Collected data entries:

╔══

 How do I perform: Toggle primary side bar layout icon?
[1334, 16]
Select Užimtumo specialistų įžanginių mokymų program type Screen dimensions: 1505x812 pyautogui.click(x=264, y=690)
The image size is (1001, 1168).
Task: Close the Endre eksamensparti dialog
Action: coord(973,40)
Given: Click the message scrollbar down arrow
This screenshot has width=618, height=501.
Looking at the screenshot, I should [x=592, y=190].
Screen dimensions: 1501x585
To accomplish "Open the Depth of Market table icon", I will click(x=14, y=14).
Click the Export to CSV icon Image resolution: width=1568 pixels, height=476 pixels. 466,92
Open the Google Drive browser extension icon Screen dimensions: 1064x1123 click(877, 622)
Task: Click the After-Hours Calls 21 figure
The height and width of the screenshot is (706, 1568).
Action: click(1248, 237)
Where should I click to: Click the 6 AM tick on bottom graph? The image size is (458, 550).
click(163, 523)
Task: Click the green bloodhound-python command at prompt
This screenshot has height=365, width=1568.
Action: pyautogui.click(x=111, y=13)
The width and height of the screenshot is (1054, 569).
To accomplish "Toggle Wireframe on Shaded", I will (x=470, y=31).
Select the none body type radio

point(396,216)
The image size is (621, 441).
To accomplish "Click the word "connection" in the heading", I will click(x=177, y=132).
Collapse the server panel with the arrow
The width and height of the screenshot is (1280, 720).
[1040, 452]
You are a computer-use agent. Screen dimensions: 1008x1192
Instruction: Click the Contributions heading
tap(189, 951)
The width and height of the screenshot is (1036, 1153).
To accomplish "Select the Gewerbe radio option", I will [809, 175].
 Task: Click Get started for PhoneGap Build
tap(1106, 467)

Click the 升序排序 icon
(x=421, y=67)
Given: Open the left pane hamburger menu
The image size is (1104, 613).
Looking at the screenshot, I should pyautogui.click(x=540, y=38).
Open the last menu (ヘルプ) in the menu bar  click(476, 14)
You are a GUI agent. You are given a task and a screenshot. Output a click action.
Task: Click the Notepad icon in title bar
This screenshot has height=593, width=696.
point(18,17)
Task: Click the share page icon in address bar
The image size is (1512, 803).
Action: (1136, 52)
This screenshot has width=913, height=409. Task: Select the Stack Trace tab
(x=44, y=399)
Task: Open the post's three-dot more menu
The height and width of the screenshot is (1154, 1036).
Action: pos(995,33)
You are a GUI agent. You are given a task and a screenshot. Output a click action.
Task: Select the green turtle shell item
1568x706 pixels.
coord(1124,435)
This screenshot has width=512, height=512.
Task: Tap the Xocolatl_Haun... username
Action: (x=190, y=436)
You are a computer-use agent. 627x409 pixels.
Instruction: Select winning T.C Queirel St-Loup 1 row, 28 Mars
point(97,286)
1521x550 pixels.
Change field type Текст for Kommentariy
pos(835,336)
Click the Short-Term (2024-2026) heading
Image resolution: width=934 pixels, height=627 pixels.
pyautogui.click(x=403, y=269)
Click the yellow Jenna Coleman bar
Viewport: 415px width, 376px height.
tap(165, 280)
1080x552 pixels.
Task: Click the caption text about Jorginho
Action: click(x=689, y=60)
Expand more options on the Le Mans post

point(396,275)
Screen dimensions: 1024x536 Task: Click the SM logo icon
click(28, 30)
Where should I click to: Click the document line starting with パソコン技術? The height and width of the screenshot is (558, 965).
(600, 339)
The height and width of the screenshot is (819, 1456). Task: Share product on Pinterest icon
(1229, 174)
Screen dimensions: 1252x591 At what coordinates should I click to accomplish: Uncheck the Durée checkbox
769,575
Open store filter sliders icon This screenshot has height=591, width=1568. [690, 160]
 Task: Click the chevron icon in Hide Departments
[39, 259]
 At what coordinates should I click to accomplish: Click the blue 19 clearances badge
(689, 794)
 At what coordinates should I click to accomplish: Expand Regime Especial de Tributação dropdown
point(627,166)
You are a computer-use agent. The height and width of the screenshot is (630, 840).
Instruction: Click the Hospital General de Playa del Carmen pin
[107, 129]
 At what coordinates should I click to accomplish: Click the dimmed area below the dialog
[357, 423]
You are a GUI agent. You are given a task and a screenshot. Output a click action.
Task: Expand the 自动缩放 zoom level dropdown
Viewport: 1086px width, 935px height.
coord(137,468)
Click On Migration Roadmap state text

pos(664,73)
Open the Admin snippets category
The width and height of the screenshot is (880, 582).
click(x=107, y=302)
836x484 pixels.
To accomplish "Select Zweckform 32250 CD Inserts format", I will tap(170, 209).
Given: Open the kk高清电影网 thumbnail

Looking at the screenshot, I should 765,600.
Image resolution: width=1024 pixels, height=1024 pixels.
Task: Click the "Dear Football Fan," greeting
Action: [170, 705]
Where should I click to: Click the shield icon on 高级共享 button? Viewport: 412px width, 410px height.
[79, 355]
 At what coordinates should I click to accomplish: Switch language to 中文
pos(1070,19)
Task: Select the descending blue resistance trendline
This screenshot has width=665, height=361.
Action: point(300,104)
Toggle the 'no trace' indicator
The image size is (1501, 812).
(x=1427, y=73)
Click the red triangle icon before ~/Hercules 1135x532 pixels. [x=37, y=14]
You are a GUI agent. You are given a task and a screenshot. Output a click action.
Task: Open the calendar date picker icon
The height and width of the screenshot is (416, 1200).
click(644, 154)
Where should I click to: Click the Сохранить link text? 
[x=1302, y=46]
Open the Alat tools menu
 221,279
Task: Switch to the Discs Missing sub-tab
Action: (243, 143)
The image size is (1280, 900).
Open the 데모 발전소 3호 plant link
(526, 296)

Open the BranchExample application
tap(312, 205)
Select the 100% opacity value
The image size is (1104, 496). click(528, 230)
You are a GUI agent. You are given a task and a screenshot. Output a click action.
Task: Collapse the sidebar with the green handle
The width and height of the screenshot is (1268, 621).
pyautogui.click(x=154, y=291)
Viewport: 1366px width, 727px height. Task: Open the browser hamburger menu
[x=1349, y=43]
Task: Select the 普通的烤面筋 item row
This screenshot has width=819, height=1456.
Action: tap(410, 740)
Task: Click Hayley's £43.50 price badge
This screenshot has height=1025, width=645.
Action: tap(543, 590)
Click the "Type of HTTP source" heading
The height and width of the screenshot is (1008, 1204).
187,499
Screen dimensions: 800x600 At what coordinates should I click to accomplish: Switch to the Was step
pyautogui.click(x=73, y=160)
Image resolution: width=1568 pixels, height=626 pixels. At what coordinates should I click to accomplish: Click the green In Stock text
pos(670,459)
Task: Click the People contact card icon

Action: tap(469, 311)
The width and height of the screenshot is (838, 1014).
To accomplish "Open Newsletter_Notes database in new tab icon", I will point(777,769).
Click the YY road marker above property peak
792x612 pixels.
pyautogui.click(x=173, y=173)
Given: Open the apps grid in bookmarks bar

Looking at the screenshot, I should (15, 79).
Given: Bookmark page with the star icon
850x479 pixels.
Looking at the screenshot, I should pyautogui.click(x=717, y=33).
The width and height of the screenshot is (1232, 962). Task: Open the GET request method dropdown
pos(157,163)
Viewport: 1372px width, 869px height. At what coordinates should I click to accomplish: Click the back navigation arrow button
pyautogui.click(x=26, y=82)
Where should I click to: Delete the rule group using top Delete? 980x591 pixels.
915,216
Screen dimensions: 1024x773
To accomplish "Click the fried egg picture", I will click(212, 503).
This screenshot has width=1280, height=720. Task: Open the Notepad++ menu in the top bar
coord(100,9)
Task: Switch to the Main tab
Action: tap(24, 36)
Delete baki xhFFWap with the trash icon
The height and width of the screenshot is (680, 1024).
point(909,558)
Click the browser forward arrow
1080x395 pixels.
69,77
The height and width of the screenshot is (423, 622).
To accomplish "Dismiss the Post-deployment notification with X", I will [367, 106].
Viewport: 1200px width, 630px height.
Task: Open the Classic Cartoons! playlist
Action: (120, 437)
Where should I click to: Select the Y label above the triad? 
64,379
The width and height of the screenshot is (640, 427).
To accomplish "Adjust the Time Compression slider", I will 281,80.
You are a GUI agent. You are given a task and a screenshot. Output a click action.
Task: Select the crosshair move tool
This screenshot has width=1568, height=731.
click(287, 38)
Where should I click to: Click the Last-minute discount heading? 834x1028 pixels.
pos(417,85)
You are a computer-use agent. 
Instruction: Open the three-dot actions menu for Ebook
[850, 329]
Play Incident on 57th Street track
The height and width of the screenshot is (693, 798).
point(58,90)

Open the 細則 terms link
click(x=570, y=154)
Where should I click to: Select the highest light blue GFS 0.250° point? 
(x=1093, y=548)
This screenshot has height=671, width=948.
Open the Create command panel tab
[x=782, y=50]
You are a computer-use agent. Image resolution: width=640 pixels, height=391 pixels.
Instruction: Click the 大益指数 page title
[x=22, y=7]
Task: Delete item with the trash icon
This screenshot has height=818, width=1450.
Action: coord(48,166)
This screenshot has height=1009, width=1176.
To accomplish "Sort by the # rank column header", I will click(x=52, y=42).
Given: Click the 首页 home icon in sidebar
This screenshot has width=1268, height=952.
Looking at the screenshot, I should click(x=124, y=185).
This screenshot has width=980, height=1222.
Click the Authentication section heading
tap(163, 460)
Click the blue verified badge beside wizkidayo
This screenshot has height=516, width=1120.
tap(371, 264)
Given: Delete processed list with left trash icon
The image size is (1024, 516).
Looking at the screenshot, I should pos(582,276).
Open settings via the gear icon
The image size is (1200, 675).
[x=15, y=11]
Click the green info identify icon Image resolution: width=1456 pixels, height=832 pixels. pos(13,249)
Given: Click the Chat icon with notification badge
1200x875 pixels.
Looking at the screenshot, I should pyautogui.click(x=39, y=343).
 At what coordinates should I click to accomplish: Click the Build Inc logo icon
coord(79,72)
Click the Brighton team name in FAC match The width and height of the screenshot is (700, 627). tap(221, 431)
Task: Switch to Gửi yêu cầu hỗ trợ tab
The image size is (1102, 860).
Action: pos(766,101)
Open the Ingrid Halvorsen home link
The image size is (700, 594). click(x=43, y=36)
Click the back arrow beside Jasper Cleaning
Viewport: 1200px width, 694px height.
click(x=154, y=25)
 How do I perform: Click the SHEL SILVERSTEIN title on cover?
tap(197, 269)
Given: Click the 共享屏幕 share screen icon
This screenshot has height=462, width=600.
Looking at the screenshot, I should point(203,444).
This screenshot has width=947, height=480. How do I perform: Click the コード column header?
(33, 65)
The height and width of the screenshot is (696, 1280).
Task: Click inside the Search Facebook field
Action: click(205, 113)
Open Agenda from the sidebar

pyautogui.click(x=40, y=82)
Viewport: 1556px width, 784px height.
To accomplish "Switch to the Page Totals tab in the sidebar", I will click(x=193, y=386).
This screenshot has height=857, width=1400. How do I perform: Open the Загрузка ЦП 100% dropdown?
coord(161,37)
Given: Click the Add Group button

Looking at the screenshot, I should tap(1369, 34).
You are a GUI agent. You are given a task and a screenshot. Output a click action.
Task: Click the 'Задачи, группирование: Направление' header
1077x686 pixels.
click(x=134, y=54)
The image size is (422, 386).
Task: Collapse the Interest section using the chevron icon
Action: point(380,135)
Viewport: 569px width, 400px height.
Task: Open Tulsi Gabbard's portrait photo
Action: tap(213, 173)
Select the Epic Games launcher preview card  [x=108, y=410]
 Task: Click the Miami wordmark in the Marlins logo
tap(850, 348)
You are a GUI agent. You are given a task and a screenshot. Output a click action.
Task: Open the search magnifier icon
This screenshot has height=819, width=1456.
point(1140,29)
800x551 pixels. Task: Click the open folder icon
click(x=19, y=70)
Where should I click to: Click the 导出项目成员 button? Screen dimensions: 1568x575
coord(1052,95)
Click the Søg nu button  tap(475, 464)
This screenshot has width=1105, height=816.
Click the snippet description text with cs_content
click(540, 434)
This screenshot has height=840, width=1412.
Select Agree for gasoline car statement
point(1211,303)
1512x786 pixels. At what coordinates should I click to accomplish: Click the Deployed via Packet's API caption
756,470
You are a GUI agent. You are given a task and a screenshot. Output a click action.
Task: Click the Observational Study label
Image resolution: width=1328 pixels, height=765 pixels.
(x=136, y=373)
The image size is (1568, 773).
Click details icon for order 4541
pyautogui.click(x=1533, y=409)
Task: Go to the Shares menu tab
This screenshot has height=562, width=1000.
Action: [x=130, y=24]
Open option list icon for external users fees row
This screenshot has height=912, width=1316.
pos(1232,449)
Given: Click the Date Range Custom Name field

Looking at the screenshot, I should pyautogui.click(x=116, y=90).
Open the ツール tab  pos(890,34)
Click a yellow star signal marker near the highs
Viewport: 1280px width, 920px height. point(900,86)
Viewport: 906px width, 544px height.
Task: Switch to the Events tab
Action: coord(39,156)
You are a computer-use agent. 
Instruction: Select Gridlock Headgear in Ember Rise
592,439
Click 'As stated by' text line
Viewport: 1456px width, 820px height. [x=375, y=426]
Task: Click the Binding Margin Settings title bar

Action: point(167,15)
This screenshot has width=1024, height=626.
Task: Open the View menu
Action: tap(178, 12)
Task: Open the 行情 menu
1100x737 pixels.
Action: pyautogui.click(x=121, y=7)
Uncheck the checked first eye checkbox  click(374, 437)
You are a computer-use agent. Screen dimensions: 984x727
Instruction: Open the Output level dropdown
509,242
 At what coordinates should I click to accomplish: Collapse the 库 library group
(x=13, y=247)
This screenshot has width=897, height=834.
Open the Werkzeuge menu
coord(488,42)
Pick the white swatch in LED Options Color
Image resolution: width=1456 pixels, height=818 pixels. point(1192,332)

╚══

**What to work on**
In the records above, find the line containing "Click 'As stated by' text line" and print it and every later line exactly, through the last one.

**Exercise solution**
Click 'As stated by' text line
Viewport: 1456px width, 820px height. [x=375, y=426]
Task: Click the Binding Margin Settings title bar

Action: point(167,15)
This screenshot has width=1024, height=626.
Task: Open the View menu
Action: tap(178, 12)
Task: Open the 行情 menu
1100x737 pixels.
Action: pyautogui.click(x=121, y=7)
Uncheck the checked first eye checkbox  click(374, 437)
You are a computer-use agent. Screen dimensions: 984x727
Instruction: Open the Output level dropdown
509,242
 At what coordinates should I click to accomplish: Collapse the 库 library group
(x=13, y=247)
This screenshot has width=897, height=834.
Open the Werkzeuge menu
coord(488,42)
Pick the white swatch in LED Options Color
Image resolution: width=1456 pixels, height=818 pixels. point(1192,332)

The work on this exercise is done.